The torque acting on the magnetization is related to the spin current via (6.13), where the term describing spin-flip relaxation is subtracted from the divergence of the spin current. In case of negligible spin-flip scattering, the relation becomes

\begin{equation} \vb {T}_\text {S}=-\div {\tilde {\vb {J}}_\text {S}} \, . \label {eq:sc_div} \end{equation}

Equations (6.13) and (7.3) should give compatible values for the torque, provided that \(\lambda _\text {J}\) is shorter than \(\lambda _\text {sf}\). This is usually the case for most ferromagnetic materials [98], [151]. In order to check the validity of these assumptions, the torque obtained from both expressions is compared. First, the spin current flowing in the x-direction, \(\vb {J}_\text {S,x}\), is computed from the spin accumulation solution of Fig. 7.3 using (6.6), and is reported in Fig. 7.4(a). It can be noted, that near the interface the spin current is fully polarized along the direction of the magnetization in the RL. The component parallel to the RL magnetization is quickly absorbed. Precession of the spin current around the FL magnetization direction creates a component in the x-direction, perpendicular to the common plane of the magnetization vectors in the RL and the FL. This component is also absorbed on the length scale dictated by \(\lambda _J\). The spin current gets then polarized in the direction of the magnetization in the FL.

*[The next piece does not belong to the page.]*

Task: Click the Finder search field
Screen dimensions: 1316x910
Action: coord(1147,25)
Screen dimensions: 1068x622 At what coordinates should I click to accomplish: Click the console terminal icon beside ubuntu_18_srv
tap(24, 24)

The comparison of the torques computed using (6.13) and (7.3) is reported in Fig. 7.4(b), where the former is labeled as \(\vb {T}_1\), while the latter is labeled as \(\vb {T}_2\). The damping-like component of the torque, also called adiabatic component, is the one lying in the plane formed by the magnetization vectors in the RL and the FL, and tends to align them in the parallel or anti-parallel configuration, depending on the sign of the electric current. It acts along the same axis as the Gilbert damping term in the LLG equation. With \(\vb {m}\) the unit magnetization vector in the layer where the torque is computed and \(\vb {p}\) the one in the polarizing layer, this torque component lies in the direction defined by \(\vb {m}\times \pqty {\vb {m}\times \vb {p}}\). In the present simulation, it lies along the y-axis. The field-like component, also referred to as non-adiabatic component, is perpendicular to the plane, and creates a precessing motion, in a manner analogues to an external field. This component lies along the direction defined by \(\vb {m}\times \vb {p}\). Here, it lies along the x-axis. Both components of the torque computed using the two expressions are in very good agreement, so that the use of (7.3) for computing the torques directly from the spin current is justified if \(\lambda _{J}\),\(\lambda _{\varphi } < \lambda _{sf}\).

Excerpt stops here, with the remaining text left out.